> Supplied text:
Profiling the Torrust BitTorrent UDP Tracker

Dive into the advanced profiling techniques driving the Torrust BitTorrent Tracker's performance. This post uncovers the tools and methods we leverage to ensure the tracker's efficiency, scalability, and our journey towards optimizing peer-to-peer file sharing.

Jose Celano - 25/03/2024
Profiling the Torrust BitTorrent UDP Tracker

Introduction

In our quest to elevate the Torrust BitTorrent Tracker's performance, we've embraced a suite of sophisticated benchmarking and profiling tools. This article builds on our previous discussion, "Benchmarking the Torrust BitTorrent Tracker" and delves into the metrics that guide our optimization efforts. Join us as we explore the intricacies of profiling in the dynamic landscape of BitTorrent technology.

In the previous article we introduced to the community the benchmarking tools we are using at the moment to know whether the Tracker performs at the same level as other applications on the market.

With those benchmarking tools we ensure that the Tracker has a good performance and we don't have regressions. If you are curious about how we do benchmarking you can read the "Benchmarking the Torrust BitTorrent Tracker" article.

In this article we will explain how we are collecting metrics to know which parts of the code we should improve.

Understanding The Tracker

Before you continue reading this article you should know a little bit about the tracker internal structure. You can see an overview on the "Benchmarking the Torrust BitTorrent Tracker" article.

Torrust Architecture

Current Challenges

Balancing feature-rich functionality with performance is our central challenge. The Torrents Repository, a critical component, has been our focus, serving as the primary bottleneck for scaling request handling capabilities.

Regardless which protocol clients use to connect to the tracker, eventually all requests reach the internal "Tracker" domain service. This tracker contains a repository with the list of all torrents. Each entry on the list contains two pieces of information:

  • The statistics about that torrent: number of seeders, leechers and peers that have completed downloading.
  • The peer list: a list of all the clients announcing the same torrent (swarm).
json
{
	"info_hash": "090c6d4fb3a03191c4ef1fda6236ef0efb2d5c10",
	"seeders": 1,
	"completed": 1,
	"leechers": 0,
	"peers": [
		{
			"peer_id": {
				"id": "0x2d71423030303030303030303030303030303031",
				"client": null
			},
			"peer_addr": "0.0.0.0:17548",
			"updated": 1709916034742,
			"updated_milliseconds_ago": 1709916034742,
			"uploaded": 0,
			"downloaded": 0,
			"left": 0,
			"event": "Completed"
		}
	]
}

The reason why we have been focusing on that part is because we think that's the main bottleneck if we want to increase the number of requests the tracker can handle per second.

> Data provided:
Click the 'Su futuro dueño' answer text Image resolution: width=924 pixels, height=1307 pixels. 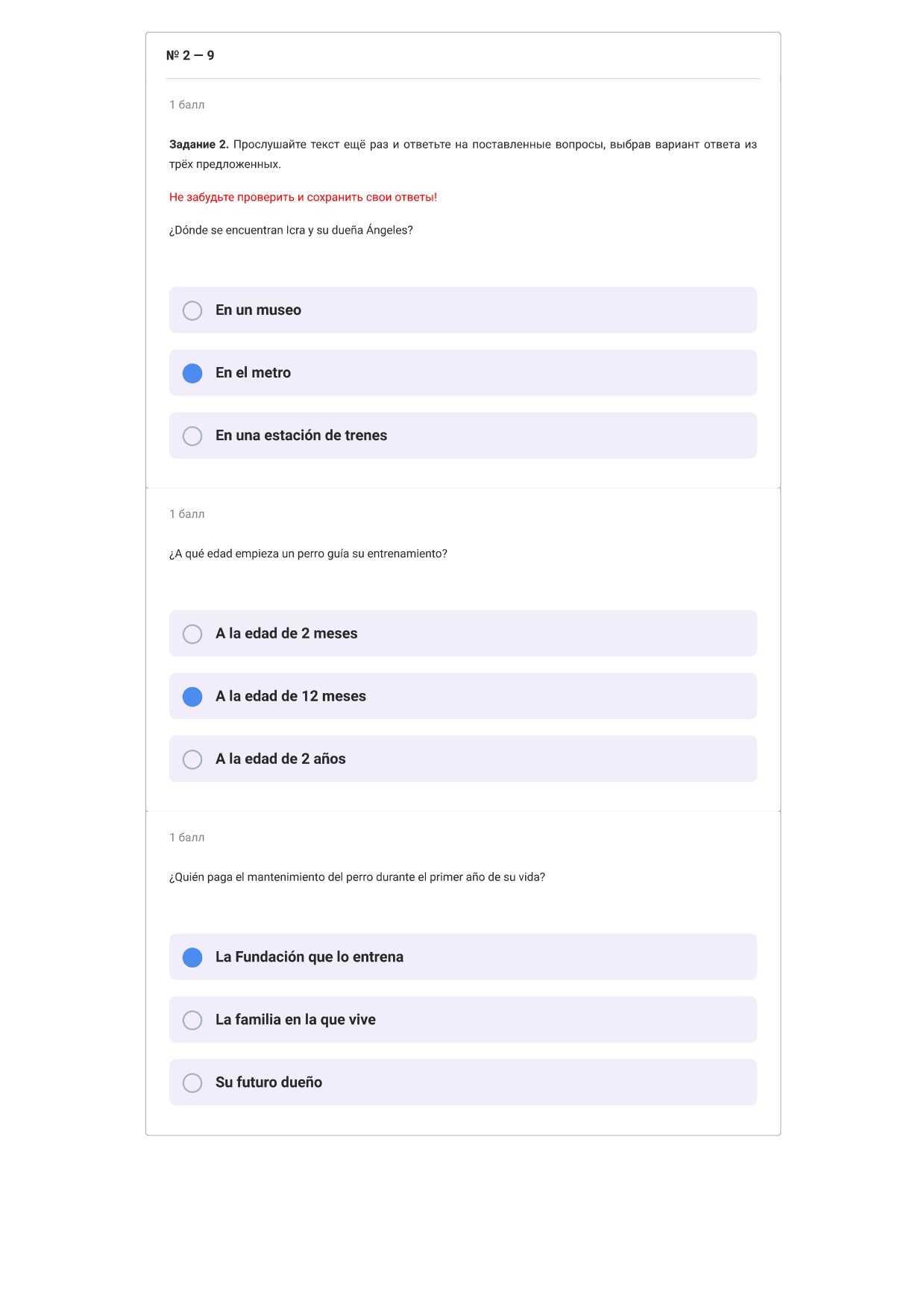[268, 1082]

> Objectives:
a) Revise the passage of the tracker profiling article starting at "In the previous" and ending at "on the market.", putting "trackers" in place of "applications".
b) Write a continuation of the article on profiling the Torrust UDP tracker, picking up after its final sentence.
The lines play no role in these tasks.

> Answers to the exercises:
a)
In the previous article we introduced to the community the benchmarking tools we are using at the moment to know whether the Tracker performs at the same level as other trackers on the market.

b)
The announce request is the most important request a tracker needs to handle. Peers get the list of other peers from the tracker by making announce requests. The purpose of that request is:

  • To include the peer making the request in the list of peers which are seeding or downloading the torrent.
  • Return the list of other peers so that the client can start asking for torrent pieces to the other peers.

Every request is a write/read request. The system is intensive in writes. All requests eventually try to acquire a write lock to include themselves in the peer list. That's why we think that's the main bottleneck in our implementation, at the moment. For that reason we have been trying different implementations of the torrents repository:

rust
pub type TorrentsRwLockStd = RwLockStd<EntrySingle>;
pub type TorrentsRwLockStdMutexStd = RwLockStd<EntryMutexStd>;
pub type TorrentsRwLockStdMutexTokio = RwLockStd<EntryMutexTokio>;
pub type TorrentsRwLockTokio = RwLockTokio<EntrySingle>;
pub type TorrentsRwLockTokioMutexStd = RwLockTokio<EntryMutexStd>;
pub type TorrentsRwLockTokioMutexTokio = RwLockTokio<EntryMutexTokio>;
pub type TorrentsSkipMapMutexStd = CrossbeamSkipList<EntryMutexStd>; // Default
pub type TorrentsSkipMapMutexParkingLot = CrossbeamSkipList<EntryMutexParkingLot>;
pub type TorrentsSkipMapRwLockParkingLot = CrossbeamSkipList<EntryRwLockParkingLot>;
pub type TorrentsDashMapMutexStd = XacrimonDashMap<EntryMutexStd>;

The default implementation used in production is TorrentsSkipMapMutexStd.

NOTICE: All implementations are based on types that support ordering like BTreeMap or SkipMap. The reason we use those types is because the tracker API has an endpoint where you can get the ordered list of all torrents in the tracker repository.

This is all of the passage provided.